_WHAT TO DO_.
Lay out the records below as a two-column CSV with the headers instruction and answer. Give every instruction its own row next to its answer, with each value in a single quoted field and any line breaks turned into spaces.

(Element and text position data)
════════════════════
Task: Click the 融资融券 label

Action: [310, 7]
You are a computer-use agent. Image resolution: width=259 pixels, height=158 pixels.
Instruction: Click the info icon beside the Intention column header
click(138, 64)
════════════════════
_CORRECT RESPONSE_.
instruction,answer
"Task: Click the 融资融券 label","Action: [310, 7]"
"You are a computer-use agent. Image resolution: width=259 pixels, height=158 pixels. Instruction: Click the info icon beside the Intention column header","click(138, 64)"